EXCERPTED DATA Block Start
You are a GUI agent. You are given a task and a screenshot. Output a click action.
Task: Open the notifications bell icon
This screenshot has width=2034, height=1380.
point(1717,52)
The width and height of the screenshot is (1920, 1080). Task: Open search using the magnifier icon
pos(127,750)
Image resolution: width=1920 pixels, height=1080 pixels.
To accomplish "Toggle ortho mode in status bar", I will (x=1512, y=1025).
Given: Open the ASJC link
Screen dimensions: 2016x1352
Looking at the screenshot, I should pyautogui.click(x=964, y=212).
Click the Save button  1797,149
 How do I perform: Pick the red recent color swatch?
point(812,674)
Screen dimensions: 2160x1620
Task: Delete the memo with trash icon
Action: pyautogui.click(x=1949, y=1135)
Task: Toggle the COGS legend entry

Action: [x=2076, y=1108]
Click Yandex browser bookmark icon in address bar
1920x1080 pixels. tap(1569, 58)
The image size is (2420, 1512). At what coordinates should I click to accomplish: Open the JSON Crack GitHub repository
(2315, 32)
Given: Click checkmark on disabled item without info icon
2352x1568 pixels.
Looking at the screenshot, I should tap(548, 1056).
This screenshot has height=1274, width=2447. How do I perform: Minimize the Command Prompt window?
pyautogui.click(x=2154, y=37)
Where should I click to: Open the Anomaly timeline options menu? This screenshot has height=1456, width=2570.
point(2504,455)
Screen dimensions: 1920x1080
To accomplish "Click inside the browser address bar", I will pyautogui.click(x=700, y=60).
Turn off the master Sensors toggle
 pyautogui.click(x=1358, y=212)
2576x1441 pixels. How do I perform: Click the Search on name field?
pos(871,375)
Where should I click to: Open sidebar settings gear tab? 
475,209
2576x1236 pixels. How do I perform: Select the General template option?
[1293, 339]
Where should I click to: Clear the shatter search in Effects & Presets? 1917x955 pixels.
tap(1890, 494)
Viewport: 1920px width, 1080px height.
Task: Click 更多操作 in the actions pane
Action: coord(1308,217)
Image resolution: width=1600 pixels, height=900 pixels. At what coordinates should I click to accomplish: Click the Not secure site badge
EXCERPTED DATA Block End
Starting at the first line of the records above, please copy every line exactly through the line containing "Click the Save", and stop there.

### YOUR SOLUTION
You are a GUI agent. You are given a task and a screenshot. Output a click action.
Task: Open the notifications bell icon
This screenshot has width=2034, height=1380.
point(1717,52)
The width and height of the screenshot is (1920, 1080). Task: Open search using the magnifier icon
pos(127,750)
Image resolution: width=1920 pixels, height=1080 pixels.
To accomplish "Toggle ortho mode in status bar", I will (x=1512, y=1025).
Given: Open the ASJC link
Screen dimensions: 2016x1352
Looking at the screenshot, I should pyautogui.click(x=964, y=212).
Click the Save button  1797,149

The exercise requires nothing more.